WHAT THE TASK ASKS
Exact reproduction of all the data is required, with pictures excluded.

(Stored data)
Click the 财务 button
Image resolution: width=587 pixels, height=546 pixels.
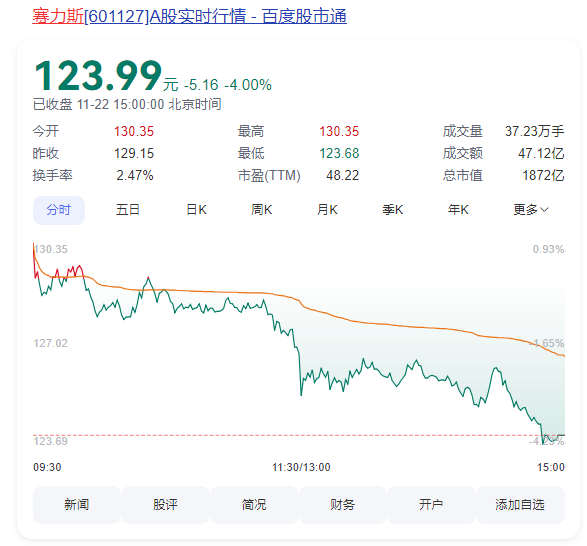click(342, 504)
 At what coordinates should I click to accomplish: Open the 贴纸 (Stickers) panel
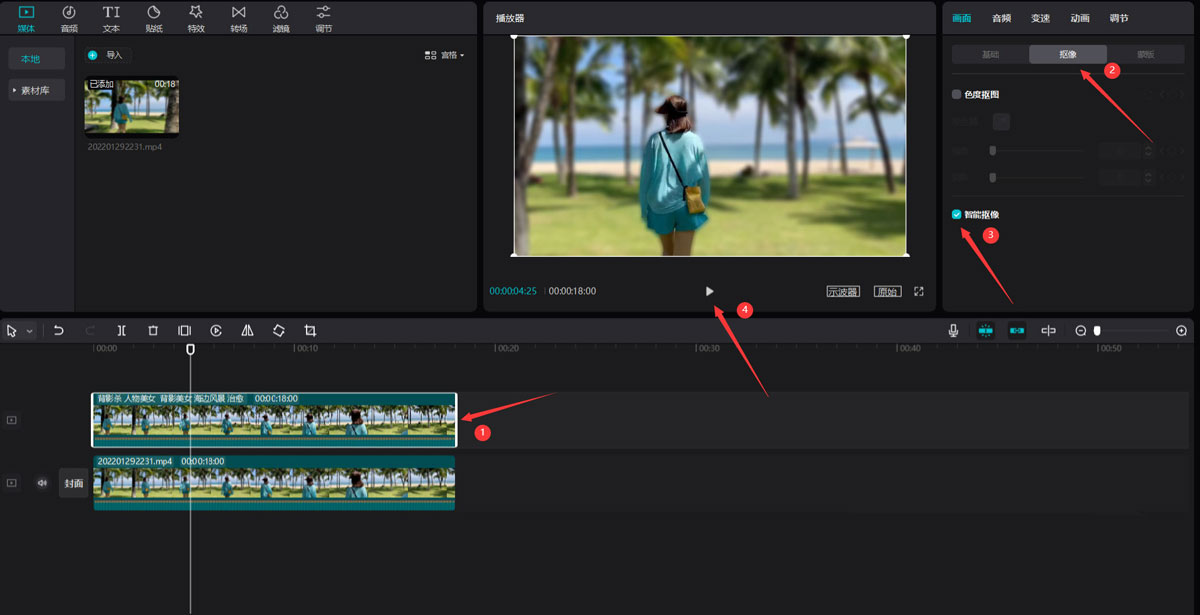pyautogui.click(x=154, y=17)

RESULT BELOW
Click the 财务 button
Image resolution: width=587 pixels, height=546 pixels.
click(342, 504)
 At what coordinates should I click to accomplish: Open the 贴纸 (Stickers) panel
pyautogui.click(x=154, y=17)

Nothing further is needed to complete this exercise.